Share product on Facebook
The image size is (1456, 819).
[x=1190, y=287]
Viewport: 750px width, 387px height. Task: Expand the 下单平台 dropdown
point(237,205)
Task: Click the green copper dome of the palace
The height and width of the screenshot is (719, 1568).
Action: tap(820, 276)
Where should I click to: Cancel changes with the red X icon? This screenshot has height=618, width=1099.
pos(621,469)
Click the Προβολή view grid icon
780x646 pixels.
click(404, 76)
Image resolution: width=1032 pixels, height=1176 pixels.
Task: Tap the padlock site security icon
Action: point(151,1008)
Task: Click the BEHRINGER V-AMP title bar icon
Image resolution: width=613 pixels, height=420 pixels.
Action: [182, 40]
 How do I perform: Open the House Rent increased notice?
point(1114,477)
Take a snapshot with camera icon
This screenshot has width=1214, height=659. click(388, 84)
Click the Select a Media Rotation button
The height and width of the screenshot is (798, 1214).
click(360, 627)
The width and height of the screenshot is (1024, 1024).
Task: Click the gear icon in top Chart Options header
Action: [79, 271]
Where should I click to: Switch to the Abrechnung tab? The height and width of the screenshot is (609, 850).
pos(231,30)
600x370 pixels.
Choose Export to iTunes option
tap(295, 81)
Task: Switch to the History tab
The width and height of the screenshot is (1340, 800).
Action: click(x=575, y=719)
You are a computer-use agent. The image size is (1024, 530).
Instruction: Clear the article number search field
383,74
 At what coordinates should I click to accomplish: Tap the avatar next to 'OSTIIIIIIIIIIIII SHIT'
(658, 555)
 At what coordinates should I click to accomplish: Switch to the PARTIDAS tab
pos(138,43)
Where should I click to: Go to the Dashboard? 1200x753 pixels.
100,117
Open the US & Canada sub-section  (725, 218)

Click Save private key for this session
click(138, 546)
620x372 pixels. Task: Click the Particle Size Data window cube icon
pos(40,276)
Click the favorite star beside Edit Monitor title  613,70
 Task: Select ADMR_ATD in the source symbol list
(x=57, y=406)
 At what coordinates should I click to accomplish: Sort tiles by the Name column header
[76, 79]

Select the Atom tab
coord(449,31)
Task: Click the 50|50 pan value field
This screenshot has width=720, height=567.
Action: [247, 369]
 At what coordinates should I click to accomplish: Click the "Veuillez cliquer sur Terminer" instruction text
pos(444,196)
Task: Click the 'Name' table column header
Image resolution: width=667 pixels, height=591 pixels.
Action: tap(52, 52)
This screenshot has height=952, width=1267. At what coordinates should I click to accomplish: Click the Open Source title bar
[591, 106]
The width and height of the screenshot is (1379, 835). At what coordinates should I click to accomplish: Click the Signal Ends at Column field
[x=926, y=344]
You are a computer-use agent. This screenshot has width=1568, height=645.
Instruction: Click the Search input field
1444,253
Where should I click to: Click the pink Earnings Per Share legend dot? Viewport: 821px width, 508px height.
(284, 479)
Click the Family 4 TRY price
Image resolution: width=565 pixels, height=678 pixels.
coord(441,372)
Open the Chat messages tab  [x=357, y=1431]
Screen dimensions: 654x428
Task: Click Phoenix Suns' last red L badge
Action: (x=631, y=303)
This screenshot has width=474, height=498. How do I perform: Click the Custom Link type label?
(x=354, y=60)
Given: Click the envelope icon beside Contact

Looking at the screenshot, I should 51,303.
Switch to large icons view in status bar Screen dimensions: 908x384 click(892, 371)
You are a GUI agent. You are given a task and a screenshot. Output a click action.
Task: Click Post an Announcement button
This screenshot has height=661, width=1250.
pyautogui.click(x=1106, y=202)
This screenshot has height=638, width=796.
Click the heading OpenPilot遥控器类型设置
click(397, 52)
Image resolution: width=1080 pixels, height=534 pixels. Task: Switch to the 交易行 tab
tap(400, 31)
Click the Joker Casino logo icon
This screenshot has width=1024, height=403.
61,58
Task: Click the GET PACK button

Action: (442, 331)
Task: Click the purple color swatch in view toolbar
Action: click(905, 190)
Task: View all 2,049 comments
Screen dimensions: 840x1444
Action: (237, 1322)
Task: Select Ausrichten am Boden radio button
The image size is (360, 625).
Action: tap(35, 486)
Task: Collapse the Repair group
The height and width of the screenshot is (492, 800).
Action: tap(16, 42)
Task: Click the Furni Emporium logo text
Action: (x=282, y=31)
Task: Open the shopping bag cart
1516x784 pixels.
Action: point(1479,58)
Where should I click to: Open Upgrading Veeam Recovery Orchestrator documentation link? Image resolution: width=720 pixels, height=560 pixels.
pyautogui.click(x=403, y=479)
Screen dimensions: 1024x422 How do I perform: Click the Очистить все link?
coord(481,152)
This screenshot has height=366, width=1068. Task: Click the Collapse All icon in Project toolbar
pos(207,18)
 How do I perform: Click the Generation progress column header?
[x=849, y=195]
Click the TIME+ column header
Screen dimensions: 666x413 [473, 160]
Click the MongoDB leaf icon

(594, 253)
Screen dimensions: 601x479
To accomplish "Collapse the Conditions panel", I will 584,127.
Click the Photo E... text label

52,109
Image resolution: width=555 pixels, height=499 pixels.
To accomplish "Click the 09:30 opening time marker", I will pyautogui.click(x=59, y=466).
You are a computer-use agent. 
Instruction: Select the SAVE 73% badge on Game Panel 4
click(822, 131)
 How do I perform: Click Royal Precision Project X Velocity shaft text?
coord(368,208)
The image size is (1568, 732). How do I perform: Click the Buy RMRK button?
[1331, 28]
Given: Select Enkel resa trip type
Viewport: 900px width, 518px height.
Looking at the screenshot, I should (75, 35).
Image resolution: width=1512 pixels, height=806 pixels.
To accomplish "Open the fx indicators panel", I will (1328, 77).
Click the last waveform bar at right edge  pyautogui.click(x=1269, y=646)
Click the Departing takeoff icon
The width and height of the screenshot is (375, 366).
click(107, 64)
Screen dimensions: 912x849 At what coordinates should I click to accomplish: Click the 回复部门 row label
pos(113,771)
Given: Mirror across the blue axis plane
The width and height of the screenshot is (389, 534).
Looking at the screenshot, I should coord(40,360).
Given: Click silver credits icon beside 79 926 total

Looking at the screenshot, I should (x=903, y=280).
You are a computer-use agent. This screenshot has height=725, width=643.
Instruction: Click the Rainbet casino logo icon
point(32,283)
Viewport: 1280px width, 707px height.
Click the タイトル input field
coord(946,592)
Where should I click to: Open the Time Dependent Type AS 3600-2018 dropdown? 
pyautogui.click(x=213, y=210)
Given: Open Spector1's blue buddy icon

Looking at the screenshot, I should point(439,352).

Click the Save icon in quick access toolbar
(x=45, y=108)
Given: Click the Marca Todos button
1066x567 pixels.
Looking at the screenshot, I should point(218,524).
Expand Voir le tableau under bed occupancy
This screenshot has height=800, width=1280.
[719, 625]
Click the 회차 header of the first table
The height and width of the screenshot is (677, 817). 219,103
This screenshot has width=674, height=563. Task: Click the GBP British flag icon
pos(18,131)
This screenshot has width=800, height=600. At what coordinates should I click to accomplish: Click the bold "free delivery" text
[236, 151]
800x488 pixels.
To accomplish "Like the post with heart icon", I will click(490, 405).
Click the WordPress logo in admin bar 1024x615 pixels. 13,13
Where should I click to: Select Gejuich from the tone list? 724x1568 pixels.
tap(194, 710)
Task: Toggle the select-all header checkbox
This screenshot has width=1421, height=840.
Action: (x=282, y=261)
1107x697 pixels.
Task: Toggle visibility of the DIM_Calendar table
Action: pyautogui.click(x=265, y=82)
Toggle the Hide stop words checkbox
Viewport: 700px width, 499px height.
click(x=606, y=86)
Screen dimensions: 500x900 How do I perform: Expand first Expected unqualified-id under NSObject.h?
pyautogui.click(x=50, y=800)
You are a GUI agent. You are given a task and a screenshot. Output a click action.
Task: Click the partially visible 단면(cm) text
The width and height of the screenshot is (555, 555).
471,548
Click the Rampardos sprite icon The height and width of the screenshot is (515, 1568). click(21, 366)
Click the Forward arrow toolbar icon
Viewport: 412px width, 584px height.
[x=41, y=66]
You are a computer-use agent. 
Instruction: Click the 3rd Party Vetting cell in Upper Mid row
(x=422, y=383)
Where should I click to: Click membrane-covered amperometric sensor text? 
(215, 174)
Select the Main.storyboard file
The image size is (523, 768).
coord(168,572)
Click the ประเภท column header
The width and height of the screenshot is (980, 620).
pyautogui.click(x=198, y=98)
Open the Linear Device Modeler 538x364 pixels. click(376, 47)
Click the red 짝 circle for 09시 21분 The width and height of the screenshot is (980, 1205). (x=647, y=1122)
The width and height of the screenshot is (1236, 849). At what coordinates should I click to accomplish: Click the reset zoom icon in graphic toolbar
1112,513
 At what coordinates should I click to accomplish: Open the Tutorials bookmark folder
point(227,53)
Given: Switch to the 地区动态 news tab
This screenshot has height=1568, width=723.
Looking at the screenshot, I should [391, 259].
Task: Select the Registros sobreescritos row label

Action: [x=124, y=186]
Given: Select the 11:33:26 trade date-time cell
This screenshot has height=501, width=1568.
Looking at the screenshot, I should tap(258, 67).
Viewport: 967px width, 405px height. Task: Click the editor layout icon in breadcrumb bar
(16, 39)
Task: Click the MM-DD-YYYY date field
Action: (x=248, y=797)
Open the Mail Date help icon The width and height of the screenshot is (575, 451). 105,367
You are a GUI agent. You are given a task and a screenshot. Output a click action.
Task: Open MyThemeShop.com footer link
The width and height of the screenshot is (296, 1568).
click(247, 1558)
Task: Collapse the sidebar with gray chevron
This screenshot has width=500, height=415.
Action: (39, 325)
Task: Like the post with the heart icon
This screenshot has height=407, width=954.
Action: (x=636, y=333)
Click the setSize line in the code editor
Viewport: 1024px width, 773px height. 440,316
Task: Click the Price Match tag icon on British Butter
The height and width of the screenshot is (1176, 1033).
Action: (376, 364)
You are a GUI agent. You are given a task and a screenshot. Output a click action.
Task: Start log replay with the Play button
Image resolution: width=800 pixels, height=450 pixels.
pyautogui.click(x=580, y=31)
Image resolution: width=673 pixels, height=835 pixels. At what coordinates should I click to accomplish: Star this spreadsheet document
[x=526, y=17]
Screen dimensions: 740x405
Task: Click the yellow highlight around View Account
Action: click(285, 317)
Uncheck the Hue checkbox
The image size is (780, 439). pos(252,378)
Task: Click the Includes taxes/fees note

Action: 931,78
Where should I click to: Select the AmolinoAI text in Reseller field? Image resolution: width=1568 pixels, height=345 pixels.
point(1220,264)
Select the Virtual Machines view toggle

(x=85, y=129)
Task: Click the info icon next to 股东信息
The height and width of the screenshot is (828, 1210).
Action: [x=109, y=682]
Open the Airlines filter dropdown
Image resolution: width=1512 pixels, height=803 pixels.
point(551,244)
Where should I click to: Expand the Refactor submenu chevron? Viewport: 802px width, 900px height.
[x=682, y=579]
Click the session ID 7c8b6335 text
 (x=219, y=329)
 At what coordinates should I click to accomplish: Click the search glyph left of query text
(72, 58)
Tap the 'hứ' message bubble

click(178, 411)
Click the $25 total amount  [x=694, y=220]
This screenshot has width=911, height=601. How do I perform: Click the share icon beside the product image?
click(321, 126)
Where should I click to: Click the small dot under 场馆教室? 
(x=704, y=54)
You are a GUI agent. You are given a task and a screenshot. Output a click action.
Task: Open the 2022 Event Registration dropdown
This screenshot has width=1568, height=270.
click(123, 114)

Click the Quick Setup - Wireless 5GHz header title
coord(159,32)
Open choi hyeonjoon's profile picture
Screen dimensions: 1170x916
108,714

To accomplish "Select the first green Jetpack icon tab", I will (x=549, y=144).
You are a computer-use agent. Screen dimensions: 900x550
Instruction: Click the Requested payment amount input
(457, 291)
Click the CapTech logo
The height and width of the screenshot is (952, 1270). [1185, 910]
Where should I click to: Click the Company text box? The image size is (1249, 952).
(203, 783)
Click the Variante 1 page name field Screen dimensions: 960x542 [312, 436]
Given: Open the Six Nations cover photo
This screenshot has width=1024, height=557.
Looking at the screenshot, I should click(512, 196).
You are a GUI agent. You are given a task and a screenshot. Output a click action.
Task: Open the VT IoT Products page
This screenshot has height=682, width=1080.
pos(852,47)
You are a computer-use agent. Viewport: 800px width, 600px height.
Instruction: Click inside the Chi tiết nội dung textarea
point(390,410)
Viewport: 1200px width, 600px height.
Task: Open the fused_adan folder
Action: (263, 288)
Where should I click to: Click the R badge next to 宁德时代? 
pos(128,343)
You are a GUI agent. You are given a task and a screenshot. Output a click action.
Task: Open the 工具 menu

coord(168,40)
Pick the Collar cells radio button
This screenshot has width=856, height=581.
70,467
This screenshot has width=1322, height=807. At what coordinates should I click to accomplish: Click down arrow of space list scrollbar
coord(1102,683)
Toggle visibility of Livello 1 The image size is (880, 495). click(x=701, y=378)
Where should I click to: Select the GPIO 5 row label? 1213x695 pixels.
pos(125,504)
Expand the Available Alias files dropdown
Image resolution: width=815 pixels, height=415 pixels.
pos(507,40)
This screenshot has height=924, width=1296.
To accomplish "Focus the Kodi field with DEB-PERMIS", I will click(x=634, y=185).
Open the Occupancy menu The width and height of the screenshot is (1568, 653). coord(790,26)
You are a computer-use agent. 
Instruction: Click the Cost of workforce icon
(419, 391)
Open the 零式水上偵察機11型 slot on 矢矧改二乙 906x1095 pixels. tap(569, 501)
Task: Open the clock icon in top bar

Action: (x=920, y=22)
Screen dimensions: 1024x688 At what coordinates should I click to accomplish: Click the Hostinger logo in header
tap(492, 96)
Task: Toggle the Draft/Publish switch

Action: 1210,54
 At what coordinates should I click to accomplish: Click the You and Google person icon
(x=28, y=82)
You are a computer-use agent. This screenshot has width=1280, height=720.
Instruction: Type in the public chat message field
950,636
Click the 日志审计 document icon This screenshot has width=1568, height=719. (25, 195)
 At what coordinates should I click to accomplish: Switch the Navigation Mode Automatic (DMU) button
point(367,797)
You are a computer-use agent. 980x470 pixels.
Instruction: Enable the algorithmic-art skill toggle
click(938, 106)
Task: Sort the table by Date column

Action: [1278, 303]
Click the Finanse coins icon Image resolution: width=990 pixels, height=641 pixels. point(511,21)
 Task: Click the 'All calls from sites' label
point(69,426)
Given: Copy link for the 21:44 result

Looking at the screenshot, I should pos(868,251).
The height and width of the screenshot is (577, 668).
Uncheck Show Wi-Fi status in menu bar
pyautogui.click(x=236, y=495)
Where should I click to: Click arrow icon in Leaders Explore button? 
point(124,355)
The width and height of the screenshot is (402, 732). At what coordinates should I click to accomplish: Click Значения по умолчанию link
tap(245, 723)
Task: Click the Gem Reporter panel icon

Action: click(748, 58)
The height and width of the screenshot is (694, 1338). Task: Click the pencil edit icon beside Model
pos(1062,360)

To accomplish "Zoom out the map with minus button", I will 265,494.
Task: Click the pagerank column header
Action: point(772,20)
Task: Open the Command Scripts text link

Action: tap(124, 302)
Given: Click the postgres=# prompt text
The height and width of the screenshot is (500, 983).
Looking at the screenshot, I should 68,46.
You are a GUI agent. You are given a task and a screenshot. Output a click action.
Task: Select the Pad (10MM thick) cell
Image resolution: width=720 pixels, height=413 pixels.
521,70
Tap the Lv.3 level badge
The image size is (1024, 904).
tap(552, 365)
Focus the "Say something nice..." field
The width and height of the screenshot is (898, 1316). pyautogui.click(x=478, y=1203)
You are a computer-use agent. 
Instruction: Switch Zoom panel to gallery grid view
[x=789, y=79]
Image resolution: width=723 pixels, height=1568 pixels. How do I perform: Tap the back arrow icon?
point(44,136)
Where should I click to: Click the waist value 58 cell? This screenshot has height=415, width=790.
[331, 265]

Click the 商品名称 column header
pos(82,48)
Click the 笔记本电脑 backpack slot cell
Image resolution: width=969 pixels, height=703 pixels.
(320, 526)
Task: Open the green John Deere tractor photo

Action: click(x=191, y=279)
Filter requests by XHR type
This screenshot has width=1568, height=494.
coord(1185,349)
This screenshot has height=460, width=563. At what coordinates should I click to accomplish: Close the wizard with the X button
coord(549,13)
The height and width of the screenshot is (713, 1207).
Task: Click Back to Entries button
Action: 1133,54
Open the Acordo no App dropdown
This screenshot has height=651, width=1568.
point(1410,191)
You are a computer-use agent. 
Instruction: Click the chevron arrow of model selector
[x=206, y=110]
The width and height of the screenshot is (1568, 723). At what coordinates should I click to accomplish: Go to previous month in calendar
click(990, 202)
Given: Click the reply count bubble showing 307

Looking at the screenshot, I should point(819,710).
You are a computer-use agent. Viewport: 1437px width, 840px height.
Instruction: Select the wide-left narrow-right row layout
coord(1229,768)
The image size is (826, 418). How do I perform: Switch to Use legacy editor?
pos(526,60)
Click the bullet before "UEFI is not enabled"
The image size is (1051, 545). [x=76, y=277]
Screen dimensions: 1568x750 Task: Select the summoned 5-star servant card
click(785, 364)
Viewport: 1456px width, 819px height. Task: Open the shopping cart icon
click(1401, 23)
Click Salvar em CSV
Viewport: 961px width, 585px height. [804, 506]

**Work required**
Throughout the material above, find every line holding "heart" and copy it.

**Task output**
To accomplish "Like the post with heart icon", I will click(490, 405).
Task: Like the post with the heart icon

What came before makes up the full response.